Aim of the exercise
Every entry below, from first to last, should be copied exactly.

Source records
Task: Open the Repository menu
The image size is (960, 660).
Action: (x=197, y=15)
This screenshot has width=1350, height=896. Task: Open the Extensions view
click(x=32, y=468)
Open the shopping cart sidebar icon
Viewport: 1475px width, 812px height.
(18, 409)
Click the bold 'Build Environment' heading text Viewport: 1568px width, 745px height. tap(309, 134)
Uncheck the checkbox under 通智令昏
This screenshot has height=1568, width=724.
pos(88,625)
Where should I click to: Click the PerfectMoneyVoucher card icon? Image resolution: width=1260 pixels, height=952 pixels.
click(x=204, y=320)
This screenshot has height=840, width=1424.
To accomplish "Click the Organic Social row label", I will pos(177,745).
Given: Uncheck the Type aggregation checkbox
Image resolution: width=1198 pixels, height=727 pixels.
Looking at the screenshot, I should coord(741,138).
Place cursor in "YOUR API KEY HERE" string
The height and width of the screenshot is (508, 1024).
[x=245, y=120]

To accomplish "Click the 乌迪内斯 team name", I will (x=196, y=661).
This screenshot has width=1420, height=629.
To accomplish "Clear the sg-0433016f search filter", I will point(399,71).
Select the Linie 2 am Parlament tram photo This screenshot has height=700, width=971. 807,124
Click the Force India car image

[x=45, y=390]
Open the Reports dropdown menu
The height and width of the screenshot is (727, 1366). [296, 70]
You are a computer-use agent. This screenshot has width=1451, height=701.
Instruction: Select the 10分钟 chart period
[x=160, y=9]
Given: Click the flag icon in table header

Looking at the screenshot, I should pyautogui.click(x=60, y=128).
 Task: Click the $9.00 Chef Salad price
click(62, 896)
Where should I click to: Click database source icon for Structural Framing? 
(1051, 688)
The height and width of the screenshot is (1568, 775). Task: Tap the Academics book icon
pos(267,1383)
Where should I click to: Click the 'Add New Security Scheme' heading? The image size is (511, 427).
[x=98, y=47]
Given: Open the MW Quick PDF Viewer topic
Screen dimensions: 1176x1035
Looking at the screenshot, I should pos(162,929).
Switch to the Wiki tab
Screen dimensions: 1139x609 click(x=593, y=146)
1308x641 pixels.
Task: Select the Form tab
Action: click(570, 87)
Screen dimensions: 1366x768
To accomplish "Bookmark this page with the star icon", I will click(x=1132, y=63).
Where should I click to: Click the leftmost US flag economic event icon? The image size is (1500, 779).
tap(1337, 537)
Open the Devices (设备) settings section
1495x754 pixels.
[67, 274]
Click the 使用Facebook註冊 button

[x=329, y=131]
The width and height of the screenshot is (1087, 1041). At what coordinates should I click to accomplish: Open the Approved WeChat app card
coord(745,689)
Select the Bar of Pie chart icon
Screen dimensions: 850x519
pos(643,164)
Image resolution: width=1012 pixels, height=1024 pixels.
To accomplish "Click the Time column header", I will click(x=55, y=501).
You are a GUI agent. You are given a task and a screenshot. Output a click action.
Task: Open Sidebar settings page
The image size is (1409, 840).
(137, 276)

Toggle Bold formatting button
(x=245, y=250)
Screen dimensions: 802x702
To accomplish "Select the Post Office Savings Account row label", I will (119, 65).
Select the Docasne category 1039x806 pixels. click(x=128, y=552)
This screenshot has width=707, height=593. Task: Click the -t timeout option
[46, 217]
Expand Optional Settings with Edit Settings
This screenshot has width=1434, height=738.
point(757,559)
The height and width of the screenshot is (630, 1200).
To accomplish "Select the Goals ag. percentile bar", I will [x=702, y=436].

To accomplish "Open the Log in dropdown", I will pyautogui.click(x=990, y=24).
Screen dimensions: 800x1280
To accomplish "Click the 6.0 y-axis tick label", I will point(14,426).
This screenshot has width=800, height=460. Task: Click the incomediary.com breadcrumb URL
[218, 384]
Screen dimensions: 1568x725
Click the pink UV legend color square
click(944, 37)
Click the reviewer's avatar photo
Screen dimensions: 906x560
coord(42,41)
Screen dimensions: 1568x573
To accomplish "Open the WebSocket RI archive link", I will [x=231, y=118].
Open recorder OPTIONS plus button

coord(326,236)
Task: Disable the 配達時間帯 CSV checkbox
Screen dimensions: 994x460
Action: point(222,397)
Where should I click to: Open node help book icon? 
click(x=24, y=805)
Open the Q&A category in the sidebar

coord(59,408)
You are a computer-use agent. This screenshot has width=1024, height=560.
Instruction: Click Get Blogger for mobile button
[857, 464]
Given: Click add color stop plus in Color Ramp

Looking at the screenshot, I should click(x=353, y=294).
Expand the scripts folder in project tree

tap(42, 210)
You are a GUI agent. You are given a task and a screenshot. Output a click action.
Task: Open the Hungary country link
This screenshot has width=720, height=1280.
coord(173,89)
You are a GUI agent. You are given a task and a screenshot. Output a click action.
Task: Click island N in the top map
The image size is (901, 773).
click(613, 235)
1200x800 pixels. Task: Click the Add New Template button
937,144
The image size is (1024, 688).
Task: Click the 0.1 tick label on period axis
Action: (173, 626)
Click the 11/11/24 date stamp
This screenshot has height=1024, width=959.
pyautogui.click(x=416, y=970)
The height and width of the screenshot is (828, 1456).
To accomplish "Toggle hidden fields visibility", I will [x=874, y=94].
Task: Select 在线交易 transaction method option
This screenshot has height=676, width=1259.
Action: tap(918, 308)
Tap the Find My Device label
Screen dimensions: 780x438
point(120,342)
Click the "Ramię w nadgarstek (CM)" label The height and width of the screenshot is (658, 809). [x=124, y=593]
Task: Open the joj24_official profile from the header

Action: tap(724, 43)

Solution to the problem
Task: Open the Repository menu
The image size is (960, 660).
Action: (x=197, y=15)
This screenshot has width=1350, height=896. Task: Open the Extensions view
click(x=32, y=468)
Open the shopping cart sidebar icon
Viewport: 1475px width, 812px height.
(18, 409)
Click the bold 'Build Environment' heading text Viewport: 1568px width, 745px height. tap(309, 134)
Uncheck the checkbox under 通智令昏
This screenshot has height=1568, width=724.
pos(88,625)
Where should I click to: Click the PerfectMoneyVoucher card icon? Image resolution: width=1260 pixels, height=952 pixels.
click(x=204, y=320)
This screenshot has height=840, width=1424.
To accomplish "Click the Organic Social row label", I will pos(177,745).
Given: Uncheck the Type aggregation checkbox
Image resolution: width=1198 pixels, height=727 pixels.
Looking at the screenshot, I should coord(741,138).
Place cursor in "YOUR API KEY HERE" string
The height and width of the screenshot is (508, 1024).
[x=245, y=120]

To accomplish "Click the 乌迪内斯 team name", I will (x=196, y=661).
This screenshot has width=1420, height=629.
To accomplish "Clear the sg-0433016f search filter", I will point(399,71).
Select the Linie 2 am Parlament tram photo This screenshot has height=700, width=971. 807,124
Click the Force India car image

[x=45, y=390]
Open the Reports dropdown menu
The height and width of the screenshot is (727, 1366). [296, 70]
You are a computer-use agent. This screenshot has width=1451, height=701.
Instruction: Select the 10分钟 chart period
[x=160, y=9]
Given: Click the flag icon in table header

Looking at the screenshot, I should pyautogui.click(x=60, y=128).
 Task: Click the $9.00 Chef Salad price
click(62, 896)
Where should I click to: Click database source icon for Structural Framing? 
(1051, 688)
The height and width of the screenshot is (1568, 775). Task: Tap the Academics book icon
pos(267,1383)
Where should I click to: Click the 'Add New Security Scheme' heading? The image size is (511, 427).
[x=98, y=47]
Given: Open the MW Quick PDF Viewer topic
Screen dimensions: 1176x1035
Looking at the screenshot, I should pos(162,929).
Switch to the Wiki tab
Screen dimensions: 1139x609 click(x=593, y=146)
1308x641 pixels.
Task: Select the Form tab
Action: click(570, 87)
Screen dimensions: 1366x768
To accomplish "Bookmark this page with the star icon", I will click(x=1132, y=63).
Where should I click to: Click the leftmost US flag economic event icon? The image size is (1500, 779).
tap(1337, 537)
Open the Devices (设备) settings section
1495x754 pixels.
[67, 274]
Click the 使用Facebook註冊 button

[x=329, y=131]
The width and height of the screenshot is (1087, 1041). At what coordinates should I click to accomplish: Open the Approved WeChat app card
coord(745,689)
Select the Bar of Pie chart icon
Screen dimensions: 850x519
pos(643,164)
Image resolution: width=1012 pixels, height=1024 pixels.
To accomplish "Click the Time column header", I will click(x=55, y=501).
You are a GUI agent. You are given a task and a screenshot. Output a click action.
Task: Open Sidebar settings page
The image size is (1409, 840).
(137, 276)

Toggle Bold formatting button
(x=245, y=250)
Screen dimensions: 802x702
To accomplish "Select the Post Office Savings Account row label", I will (119, 65).
Select the Docasne category 1039x806 pixels. click(x=128, y=552)
This screenshot has width=707, height=593. Task: Click the -t timeout option
[46, 217]
Expand Optional Settings with Edit Settings
This screenshot has width=1434, height=738.
point(757,559)
The height and width of the screenshot is (630, 1200).
To accomplish "Select the Goals ag. percentile bar", I will [x=702, y=436].

To accomplish "Open the Log in dropdown", I will pyautogui.click(x=990, y=24).
Screen dimensions: 800x1280
To accomplish "Click the 6.0 y-axis tick label", I will point(14,426).
This screenshot has width=800, height=460. Task: Click the incomediary.com breadcrumb URL
[218, 384]
Screen dimensions: 1568x725
Click the pink UV legend color square
click(944, 37)
Click the reviewer's avatar photo
Screen dimensions: 906x560
coord(42,41)
Screen dimensions: 1568x573
To accomplish "Open the WebSocket RI archive link", I will [x=231, y=118].
Open recorder OPTIONS plus button

coord(326,236)
Task: Disable the 配達時間帯 CSV checkbox
Screen dimensions: 994x460
Action: point(222,397)
Where should I click to: Open node help book icon? 
click(x=24, y=805)
Open the Q&A category in the sidebar

coord(59,408)
You are a computer-use agent. This screenshot has width=1024, height=560.
Instruction: Click Get Blogger for mobile button
[857, 464]
Given: Click add color stop plus in Color Ramp

Looking at the screenshot, I should click(x=353, y=294).
Expand the scripts folder in project tree

tap(42, 210)
You are a GUI agent. You are given a task and a screenshot. Output a click action.
Task: Open the Hungary country link
This screenshot has width=720, height=1280.
coord(173,89)
You are a GUI agent. You are given a task and a screenshot. Output a click action.
Task: Click island N in the top map
The image size is (901, 773).
click(613, 235)
1200x800 pixels. Task: Click the Add New Template button
937,144
The image size is (1024, 688).
Task: Click the 0.1 tick label on period axis
Action: (173, 626)
Click the 11/11/24 date stamp
This screenshot has height=1024, width=959.
pyautogui.click(x=416, y=970)
The height and width of the screenshot is (828, 1456).
To accomplish "Toggle hidden fields visibility", I will [x=874, y=94].
Task: Select 在线交易 transaction method option
This screenshot has height=676, width=1259.
Action: tap(918, 308)
Tap the Find My Device label
Screen dimensions: 780x438
point(120,342)
Click the "Ramię w nadgarstek (CM)" label The height and width of the screenshot is (658, 809). [x=124, y=593]
Task: Open the joj24_official profile from the header

Action: tap(724, 43)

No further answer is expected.